Photo taken on Aug. 27, 2019 shows China's Five-hundred-meter Aperture Spherical radio Telescope (FAST) under maintenance in southwest China's Guizhou Province. China's Five-hundred-meter Aperture Spherical Radio Telescope (FAST), the world's largest single-dish radio telescope, has identified 93 new pulsars since October 2017, the research team announced Friday. (Xinhua/Ou Dongqu)
GUIYANG, Aug. 30 (Xinhua) -- China's Five-hundred-meter Aperture Spherical Radio Telescope (FAST), the world's largest single-dish radio telescope, has identified 93 new pulsars since October 2017, the research team announced Friday.
A pulsar is a highly magnetized, rotating neutron star, which emits two beams of electromagnetic radiation.
Since the first time FAST reported it had found pulsars in October 2017, the telescope has already detected 132 promising pulsar candidates, 93 of them had been confirmed, the research team said.

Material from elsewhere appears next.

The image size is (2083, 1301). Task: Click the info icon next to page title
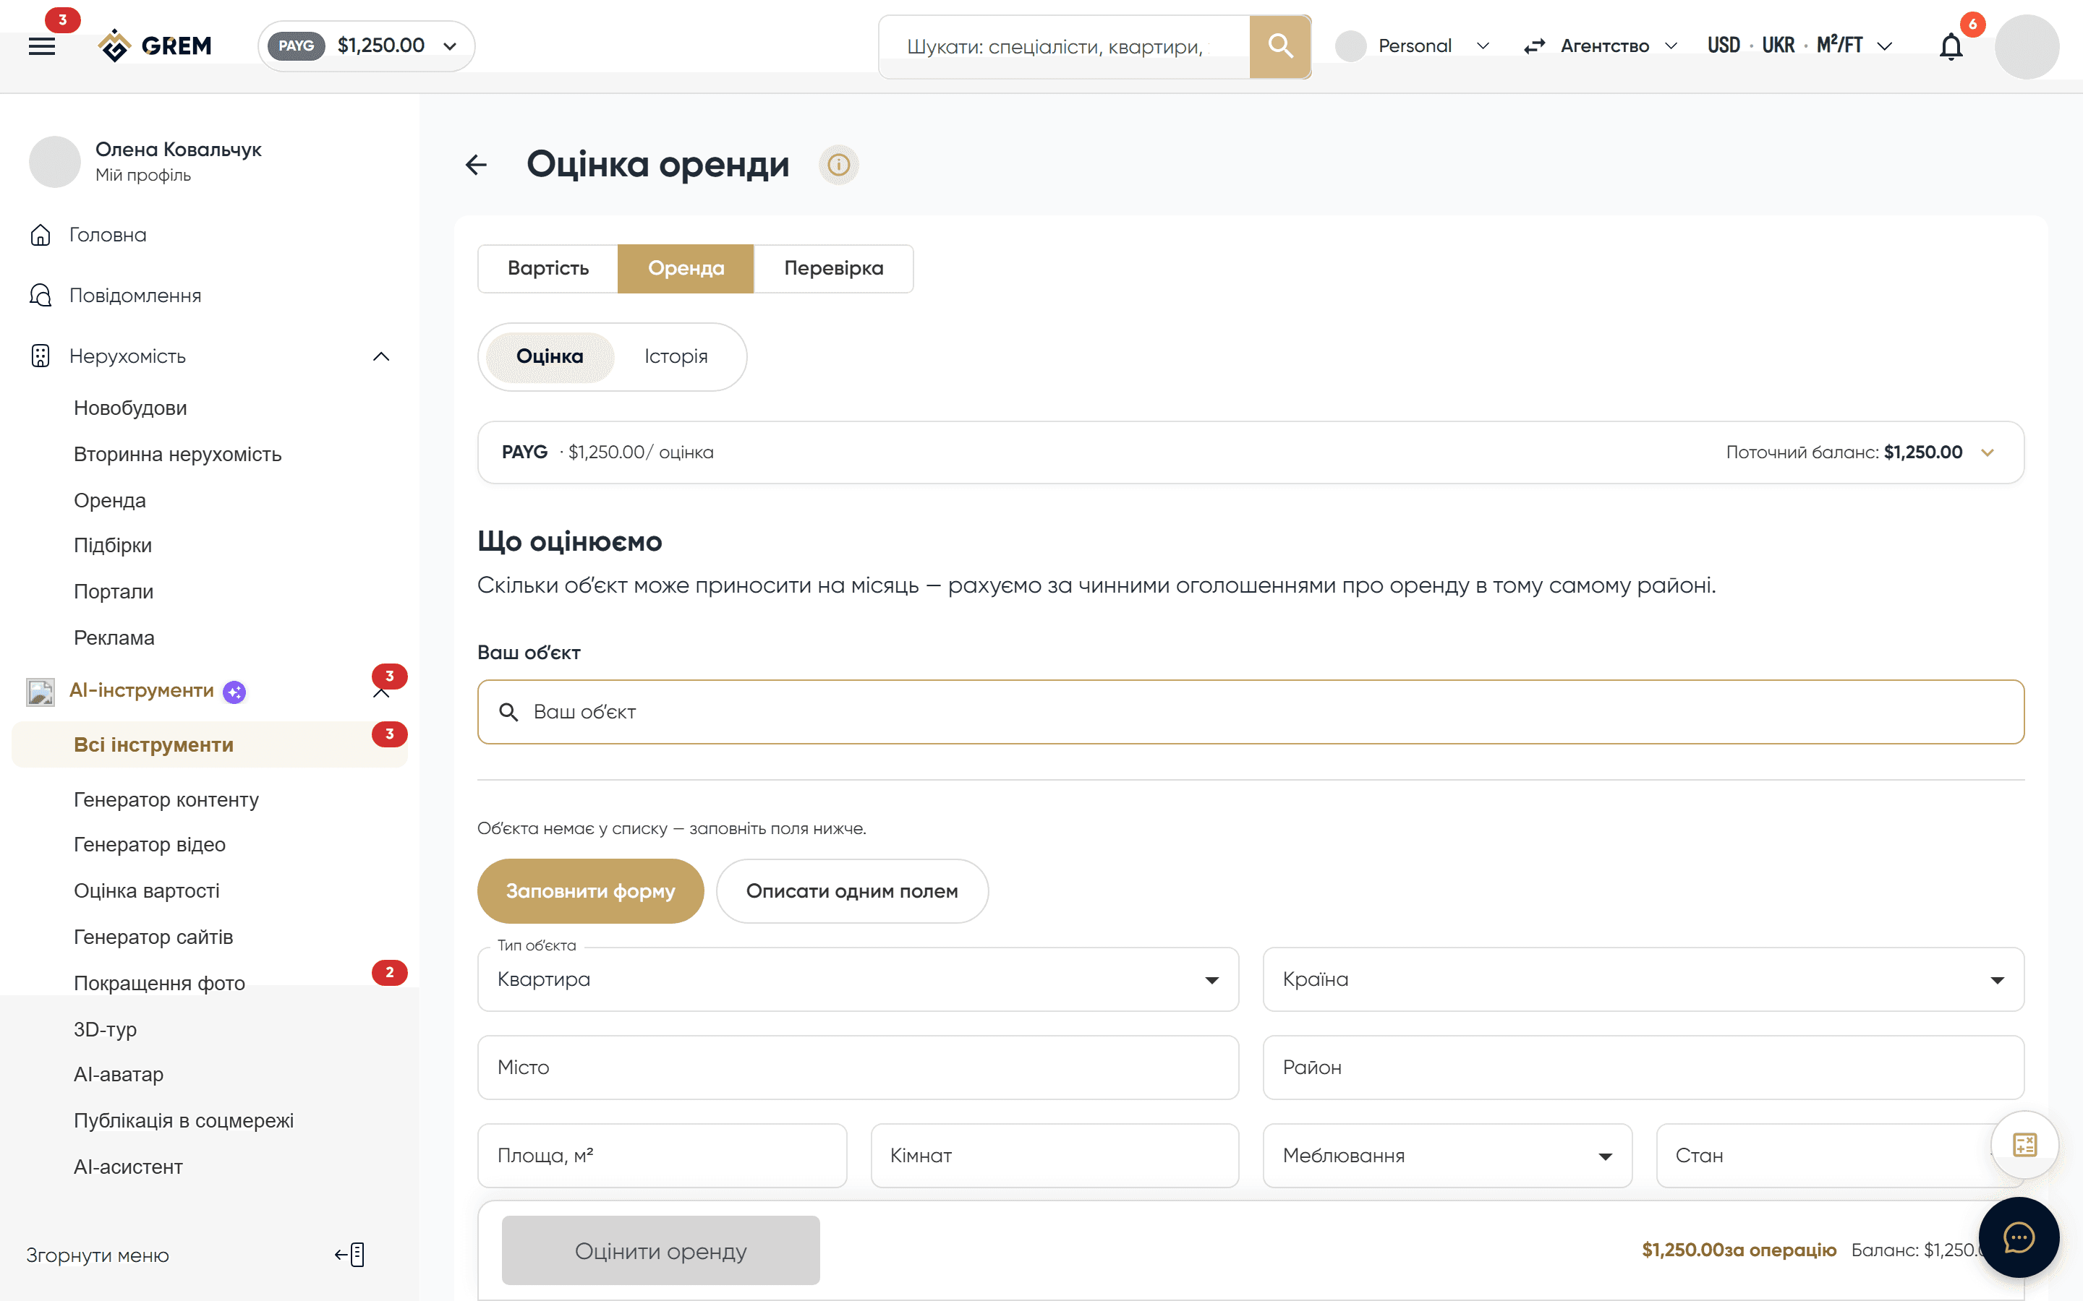tap(838, 164)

Zhu Wenbai, a researcher with National Astronomical Observatories, said around 3,000 pulsars have been identified by global scientists since the first one was discovered by humans in 1967.
Pulsar observation is an important task for FAST, which can be used to confirm the existence of gravitational radiation and black holes, and help solve many other major questions in physics.
Located in a naturally deep and round karst depression in southwest China's Guizhou Province, FAST was put into trial operation in September 2016.
FAST is also in charge of the exploration of interstellar molecules and interstellar communication signals.